A new report issued by the Citizen Lab Group at the University of Toronto revealed that an unknown exploit in the iMessage application was used to penetrate dozens of journalists’ iPhones, and this hack occurred in July and August 2020, where government agents used the Pegasus spyware to penetrate 36 phones. In person for Al Jazeera journalists, producers, reporters, and executives. The phone of a journalist at Al-Arabi, which is based in London, was hacked.
Pegasus – developed by the NSO Group – is a phone surveillance and espionage solution that enables clients to exploit and monitor vulnerabilities in devices remotely. NSO Group is a producer and supplier of surveillance technologies to governments around the world, whose products are linked to surveillance violations and espionage.
How was iPhone phones hacked through this vulnerability?
Journalists’ phones were hacked using a series of vulnerabilities dubbed KISMET that appeared to involve an unknown Zero-click exploit in the iMessage app. KISMET was targeting the latest version of iOS 13 – version number iOS 13.5.1 – and it could be exploited to hack the newer iPhone 11 from Apple at the time.
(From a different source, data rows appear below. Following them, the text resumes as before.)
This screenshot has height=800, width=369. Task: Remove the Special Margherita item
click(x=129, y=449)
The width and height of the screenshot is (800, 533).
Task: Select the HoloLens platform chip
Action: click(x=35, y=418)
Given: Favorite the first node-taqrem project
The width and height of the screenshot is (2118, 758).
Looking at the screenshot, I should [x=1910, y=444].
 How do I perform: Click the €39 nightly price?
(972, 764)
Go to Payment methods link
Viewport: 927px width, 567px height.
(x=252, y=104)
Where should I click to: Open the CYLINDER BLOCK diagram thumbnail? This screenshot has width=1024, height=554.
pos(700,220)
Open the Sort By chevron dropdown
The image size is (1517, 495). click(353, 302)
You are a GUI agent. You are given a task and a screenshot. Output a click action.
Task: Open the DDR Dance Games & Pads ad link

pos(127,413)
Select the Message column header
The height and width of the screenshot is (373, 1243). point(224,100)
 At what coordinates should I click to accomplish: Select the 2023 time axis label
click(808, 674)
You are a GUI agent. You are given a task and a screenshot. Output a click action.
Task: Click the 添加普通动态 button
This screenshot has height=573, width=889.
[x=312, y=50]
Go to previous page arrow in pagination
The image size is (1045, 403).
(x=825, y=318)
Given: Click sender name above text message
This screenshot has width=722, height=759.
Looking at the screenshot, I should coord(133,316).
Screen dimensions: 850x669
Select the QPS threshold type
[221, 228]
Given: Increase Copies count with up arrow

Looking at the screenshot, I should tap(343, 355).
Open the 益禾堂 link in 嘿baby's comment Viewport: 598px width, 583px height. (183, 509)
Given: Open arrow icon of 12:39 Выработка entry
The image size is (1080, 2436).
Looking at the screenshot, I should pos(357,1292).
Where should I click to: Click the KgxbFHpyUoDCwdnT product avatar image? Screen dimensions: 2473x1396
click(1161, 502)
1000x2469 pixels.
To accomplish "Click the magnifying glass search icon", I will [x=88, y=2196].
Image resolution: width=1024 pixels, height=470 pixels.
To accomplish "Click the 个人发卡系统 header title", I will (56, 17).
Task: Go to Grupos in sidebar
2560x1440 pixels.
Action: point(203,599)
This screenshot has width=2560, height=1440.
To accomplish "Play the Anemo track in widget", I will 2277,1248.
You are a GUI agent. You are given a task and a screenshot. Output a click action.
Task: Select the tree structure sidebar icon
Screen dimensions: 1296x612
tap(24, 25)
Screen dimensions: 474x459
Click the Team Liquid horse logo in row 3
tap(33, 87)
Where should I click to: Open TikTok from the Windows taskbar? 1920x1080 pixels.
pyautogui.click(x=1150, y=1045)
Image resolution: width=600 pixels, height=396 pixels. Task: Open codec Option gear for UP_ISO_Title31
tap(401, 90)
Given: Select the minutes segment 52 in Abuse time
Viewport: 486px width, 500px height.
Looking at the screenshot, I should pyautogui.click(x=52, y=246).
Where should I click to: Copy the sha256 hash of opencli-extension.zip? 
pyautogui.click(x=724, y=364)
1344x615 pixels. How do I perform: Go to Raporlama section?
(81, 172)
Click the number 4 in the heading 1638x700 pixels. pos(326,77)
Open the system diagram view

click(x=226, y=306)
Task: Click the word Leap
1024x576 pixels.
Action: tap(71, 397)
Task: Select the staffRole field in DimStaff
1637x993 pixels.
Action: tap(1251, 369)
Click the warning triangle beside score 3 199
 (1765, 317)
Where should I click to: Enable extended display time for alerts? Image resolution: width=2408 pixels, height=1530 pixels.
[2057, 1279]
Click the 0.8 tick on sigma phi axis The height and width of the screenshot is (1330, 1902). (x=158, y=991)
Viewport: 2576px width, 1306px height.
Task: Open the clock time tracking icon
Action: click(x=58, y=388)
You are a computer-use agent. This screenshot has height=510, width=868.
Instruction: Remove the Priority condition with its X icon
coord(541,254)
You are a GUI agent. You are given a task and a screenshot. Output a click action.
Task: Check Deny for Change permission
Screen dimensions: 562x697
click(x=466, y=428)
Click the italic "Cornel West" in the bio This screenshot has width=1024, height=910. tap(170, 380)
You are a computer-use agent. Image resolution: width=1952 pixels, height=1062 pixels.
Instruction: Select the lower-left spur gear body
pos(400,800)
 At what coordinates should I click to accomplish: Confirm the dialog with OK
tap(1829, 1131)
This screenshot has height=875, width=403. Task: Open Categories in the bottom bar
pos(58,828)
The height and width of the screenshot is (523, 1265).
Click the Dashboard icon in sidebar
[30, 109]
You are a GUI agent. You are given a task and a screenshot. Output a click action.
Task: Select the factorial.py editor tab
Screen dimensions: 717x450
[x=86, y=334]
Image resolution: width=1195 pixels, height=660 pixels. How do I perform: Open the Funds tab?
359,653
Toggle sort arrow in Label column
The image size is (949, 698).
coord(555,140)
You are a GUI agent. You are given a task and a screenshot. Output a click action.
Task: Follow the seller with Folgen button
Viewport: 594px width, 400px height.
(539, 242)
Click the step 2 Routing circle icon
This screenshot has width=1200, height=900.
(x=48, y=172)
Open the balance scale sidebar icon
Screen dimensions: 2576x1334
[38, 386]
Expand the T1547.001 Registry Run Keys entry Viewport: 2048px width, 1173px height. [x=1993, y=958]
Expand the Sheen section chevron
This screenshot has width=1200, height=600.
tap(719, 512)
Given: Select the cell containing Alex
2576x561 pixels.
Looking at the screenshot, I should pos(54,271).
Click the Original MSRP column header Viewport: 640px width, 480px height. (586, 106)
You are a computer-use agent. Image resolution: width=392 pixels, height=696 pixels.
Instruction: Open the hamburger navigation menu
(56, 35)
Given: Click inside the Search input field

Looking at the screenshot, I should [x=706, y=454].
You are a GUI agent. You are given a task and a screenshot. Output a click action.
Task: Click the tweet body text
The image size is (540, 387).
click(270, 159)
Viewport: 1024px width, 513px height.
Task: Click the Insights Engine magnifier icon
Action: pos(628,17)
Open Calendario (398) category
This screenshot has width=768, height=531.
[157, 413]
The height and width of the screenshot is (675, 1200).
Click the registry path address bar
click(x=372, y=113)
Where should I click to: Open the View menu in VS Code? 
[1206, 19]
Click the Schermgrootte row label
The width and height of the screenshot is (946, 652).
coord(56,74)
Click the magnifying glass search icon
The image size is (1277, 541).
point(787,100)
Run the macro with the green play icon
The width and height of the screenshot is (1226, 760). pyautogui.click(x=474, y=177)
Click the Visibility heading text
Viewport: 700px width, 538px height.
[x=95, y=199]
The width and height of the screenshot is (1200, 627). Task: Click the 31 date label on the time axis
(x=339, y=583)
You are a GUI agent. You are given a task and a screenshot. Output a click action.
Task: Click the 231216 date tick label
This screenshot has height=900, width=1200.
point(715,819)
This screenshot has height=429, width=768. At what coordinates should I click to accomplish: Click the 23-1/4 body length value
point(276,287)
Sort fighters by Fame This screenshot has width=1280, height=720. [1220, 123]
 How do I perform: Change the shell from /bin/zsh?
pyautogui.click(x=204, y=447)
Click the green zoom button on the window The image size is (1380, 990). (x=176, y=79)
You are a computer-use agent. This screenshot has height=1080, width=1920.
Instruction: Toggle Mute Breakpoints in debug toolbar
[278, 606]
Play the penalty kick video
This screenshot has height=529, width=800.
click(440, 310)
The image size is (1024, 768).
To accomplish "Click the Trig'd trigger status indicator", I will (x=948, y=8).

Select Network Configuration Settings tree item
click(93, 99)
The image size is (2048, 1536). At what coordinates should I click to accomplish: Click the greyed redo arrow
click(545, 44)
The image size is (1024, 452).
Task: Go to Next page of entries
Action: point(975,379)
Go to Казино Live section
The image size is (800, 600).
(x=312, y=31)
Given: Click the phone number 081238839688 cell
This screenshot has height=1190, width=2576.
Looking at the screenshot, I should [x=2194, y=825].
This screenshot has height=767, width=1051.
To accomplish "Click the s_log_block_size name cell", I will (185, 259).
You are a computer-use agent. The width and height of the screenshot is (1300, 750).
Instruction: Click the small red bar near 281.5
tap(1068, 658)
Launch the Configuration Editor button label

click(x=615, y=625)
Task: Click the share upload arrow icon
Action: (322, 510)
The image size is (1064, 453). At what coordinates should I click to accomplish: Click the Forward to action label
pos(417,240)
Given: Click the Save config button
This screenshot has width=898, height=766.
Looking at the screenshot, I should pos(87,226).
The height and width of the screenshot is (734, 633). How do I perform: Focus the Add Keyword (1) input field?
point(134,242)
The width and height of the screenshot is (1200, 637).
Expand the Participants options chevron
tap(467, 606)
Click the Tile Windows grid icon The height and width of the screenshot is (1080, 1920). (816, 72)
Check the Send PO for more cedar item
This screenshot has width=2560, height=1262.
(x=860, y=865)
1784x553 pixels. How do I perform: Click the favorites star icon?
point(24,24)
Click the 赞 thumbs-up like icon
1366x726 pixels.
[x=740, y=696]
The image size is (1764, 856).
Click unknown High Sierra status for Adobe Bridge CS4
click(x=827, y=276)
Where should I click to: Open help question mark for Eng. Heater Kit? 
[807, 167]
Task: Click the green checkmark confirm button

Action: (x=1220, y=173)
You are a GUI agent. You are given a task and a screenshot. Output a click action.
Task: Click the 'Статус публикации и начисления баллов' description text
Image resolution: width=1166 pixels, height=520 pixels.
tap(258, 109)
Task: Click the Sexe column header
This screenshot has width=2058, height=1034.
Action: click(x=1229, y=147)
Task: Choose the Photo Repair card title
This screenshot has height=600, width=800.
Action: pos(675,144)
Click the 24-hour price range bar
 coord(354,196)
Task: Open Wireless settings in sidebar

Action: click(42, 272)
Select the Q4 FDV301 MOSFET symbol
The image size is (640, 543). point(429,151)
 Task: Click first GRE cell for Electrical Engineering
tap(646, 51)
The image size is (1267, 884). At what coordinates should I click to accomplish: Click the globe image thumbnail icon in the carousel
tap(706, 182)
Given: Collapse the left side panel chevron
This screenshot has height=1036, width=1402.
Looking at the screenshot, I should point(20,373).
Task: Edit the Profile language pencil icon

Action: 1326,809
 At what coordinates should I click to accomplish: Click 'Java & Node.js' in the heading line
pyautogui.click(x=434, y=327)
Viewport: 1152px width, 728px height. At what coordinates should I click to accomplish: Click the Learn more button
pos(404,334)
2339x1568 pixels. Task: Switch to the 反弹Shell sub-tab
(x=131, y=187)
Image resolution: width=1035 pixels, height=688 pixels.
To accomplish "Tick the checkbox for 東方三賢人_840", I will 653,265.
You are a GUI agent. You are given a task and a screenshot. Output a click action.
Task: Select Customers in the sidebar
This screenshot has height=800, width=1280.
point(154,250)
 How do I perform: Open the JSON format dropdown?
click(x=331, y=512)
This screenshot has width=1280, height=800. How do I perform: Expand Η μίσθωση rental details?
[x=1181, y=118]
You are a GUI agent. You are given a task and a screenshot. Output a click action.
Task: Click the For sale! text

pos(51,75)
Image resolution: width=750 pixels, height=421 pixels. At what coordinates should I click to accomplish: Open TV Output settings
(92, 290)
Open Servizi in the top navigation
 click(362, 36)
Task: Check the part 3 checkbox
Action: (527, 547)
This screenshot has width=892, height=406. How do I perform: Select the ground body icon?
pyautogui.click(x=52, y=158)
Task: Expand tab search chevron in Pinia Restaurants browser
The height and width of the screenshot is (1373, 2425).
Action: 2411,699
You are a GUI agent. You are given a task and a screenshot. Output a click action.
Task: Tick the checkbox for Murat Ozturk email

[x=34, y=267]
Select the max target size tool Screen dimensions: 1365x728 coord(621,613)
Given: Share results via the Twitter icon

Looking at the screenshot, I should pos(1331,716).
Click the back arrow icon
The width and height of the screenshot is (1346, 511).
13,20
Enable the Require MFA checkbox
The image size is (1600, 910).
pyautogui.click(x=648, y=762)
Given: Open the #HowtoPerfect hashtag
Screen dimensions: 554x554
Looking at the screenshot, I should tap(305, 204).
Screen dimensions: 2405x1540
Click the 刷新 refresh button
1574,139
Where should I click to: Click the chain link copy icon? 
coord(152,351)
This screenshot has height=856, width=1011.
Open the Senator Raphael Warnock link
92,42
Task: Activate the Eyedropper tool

Records of hacked iPhones collected by researchers at Citizen Lab indicate that a number of NSO Group customers also used the same vulnerability from October to December of 2019, indicating that this has not been discovered or fixed for a long period of time.
This is evidence that NSO Group no longer relies on the malicious links approach in SMS messages to penetrate targets phones, as it has recently switched towards other vulnerabilities; Like: zero-click, network-based vulnerabilities that allow phones to be hacked without any interaction from the target, and without leaving any visible traces.
The WhatsApp hack in 2019 – at least 1,400 phones were targeted by a vulnerability that was exploited via voice call – is one example of this shift.
This is what happened with the hacked iPhones, as once the spyware was implanted in the target’s phone, the target iPhone would begin to download large amounts of data, sometimes amounting to hundreds of megabytes, without the user’s knowledge.
The uploaded data is believed to include ambient audio recorded by the phone’s microphone, the content of encrypted phone calls, images captured with the phone’s camera, the phone’s geographic location, as well as any passwords stored in the phone.
What is Apple’s response?
There is still no evidence that KISMET vulnerabilities can be exploited in iOS 14 or its recent versions, as this version focuses on improving security features and protecting privacy significantly, so all iPhone owners must update immediately to the latest available version of the system. IOS 14.
Apple said: “It cannot independently verify the work of the Citizen Lab, and it is constantly working to enhance the security of user and device data. It also urged its customers to install the latest version of their device operating systems to protect themselves and their data.”